What you should give back is a precise copy of the lines below from the one containing "Viewport: 629px width, 1000px" through the one containing "Open the Week(s) unit dropdown", with no pictures.

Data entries
------------------------------------------------
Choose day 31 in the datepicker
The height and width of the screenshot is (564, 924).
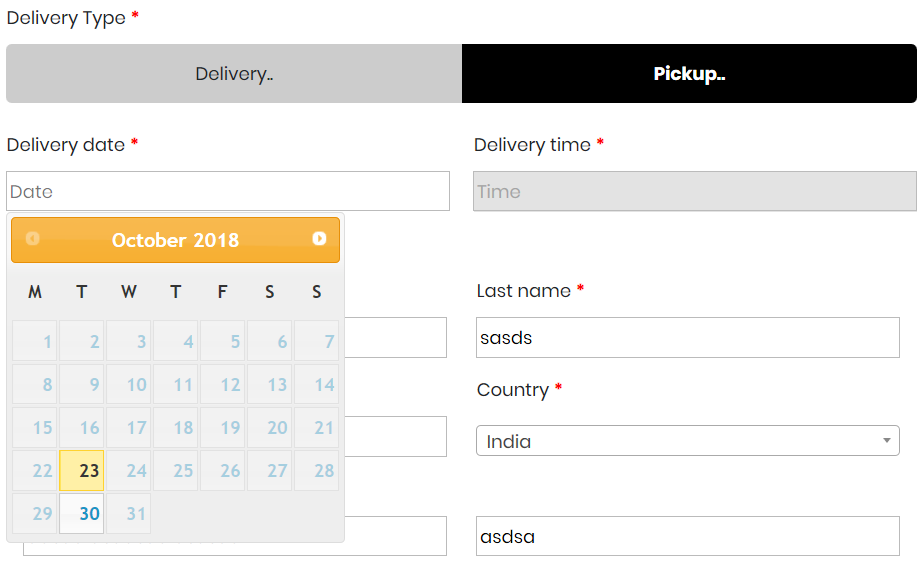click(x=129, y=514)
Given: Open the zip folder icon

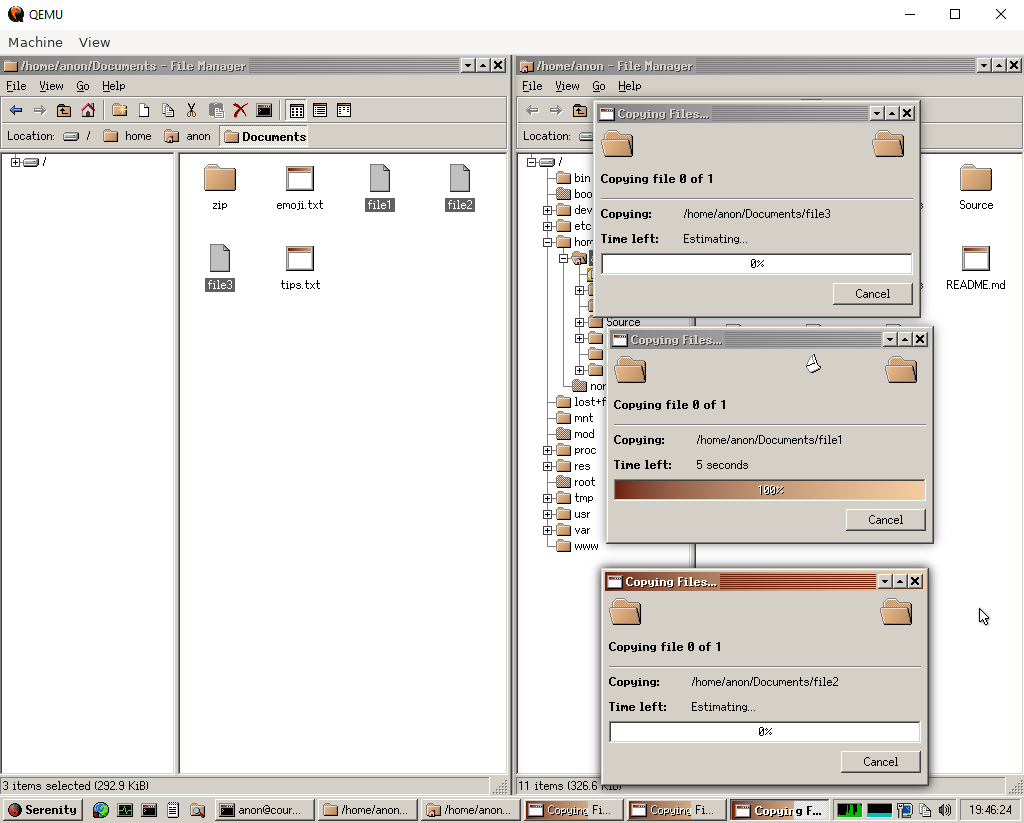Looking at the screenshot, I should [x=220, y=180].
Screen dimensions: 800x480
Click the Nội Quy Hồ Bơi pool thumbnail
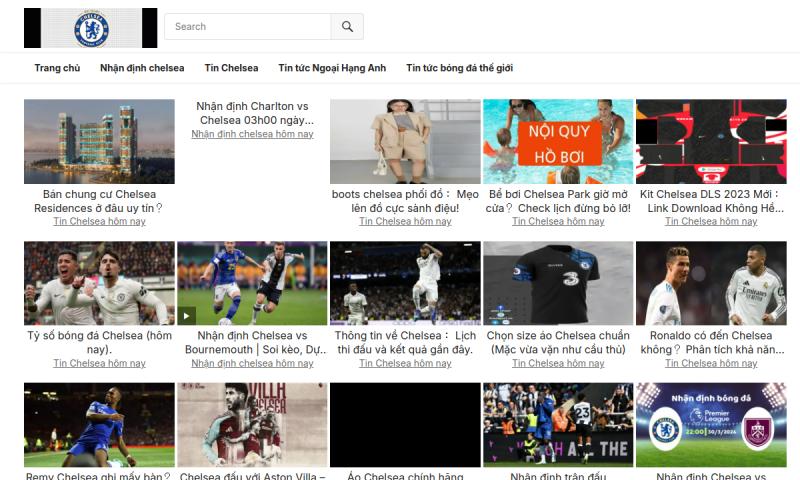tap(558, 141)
------------------------------------------------
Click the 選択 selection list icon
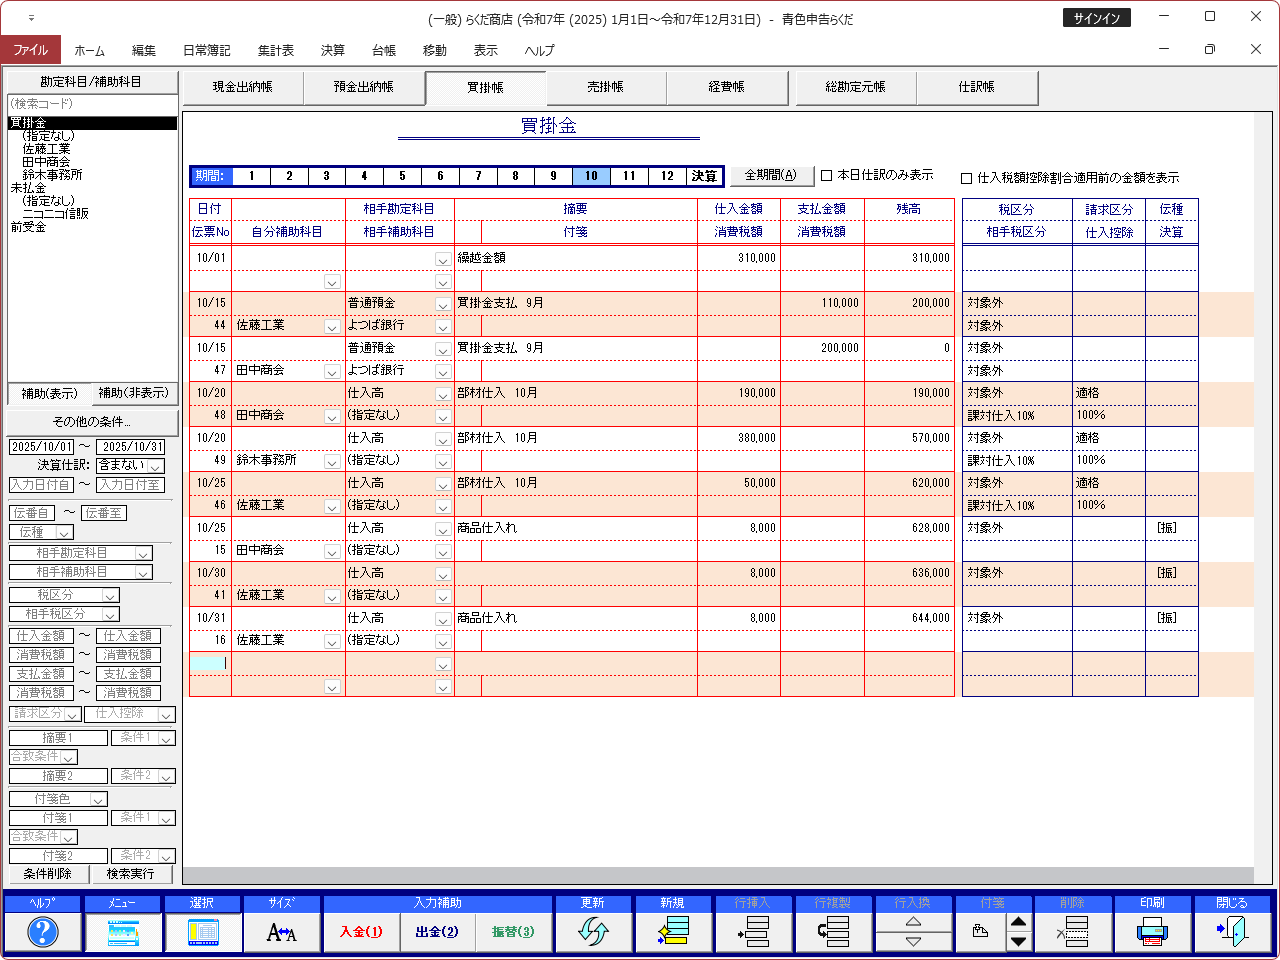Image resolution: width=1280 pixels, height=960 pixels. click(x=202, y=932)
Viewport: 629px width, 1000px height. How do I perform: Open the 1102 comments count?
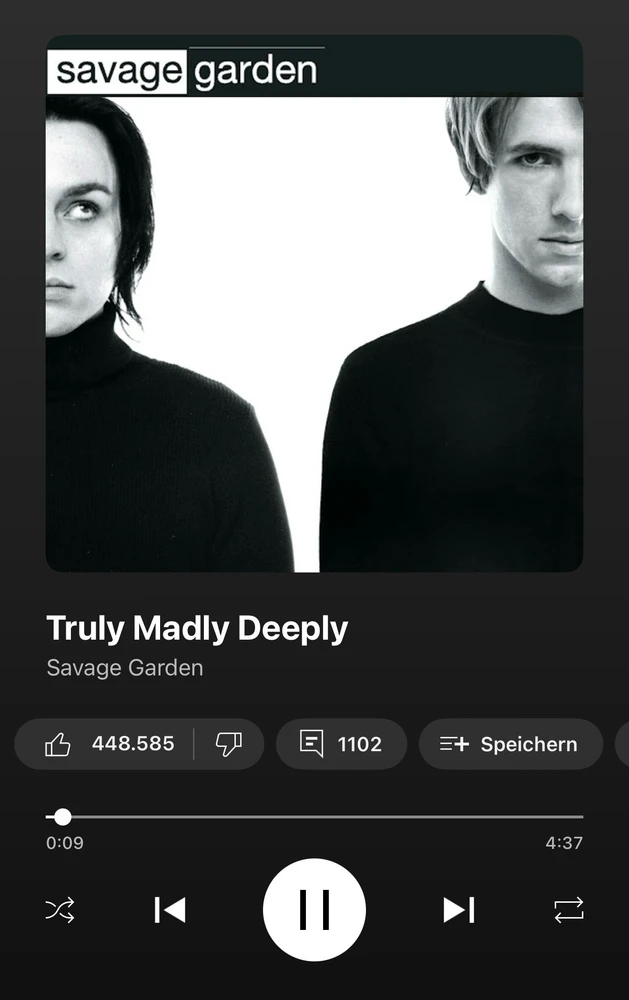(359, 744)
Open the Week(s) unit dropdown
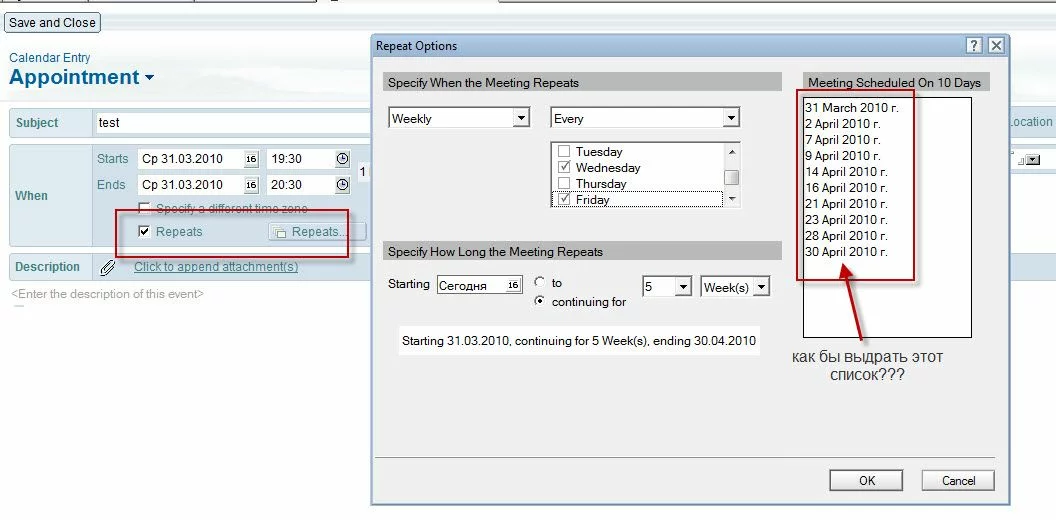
------------------------------------------------
* [Solution to the problem]
Viewport: 629px width, 1000px height. How do I perform: Open the 1102 comments count?
(359, 744)
Open the Week(s) unit dropdown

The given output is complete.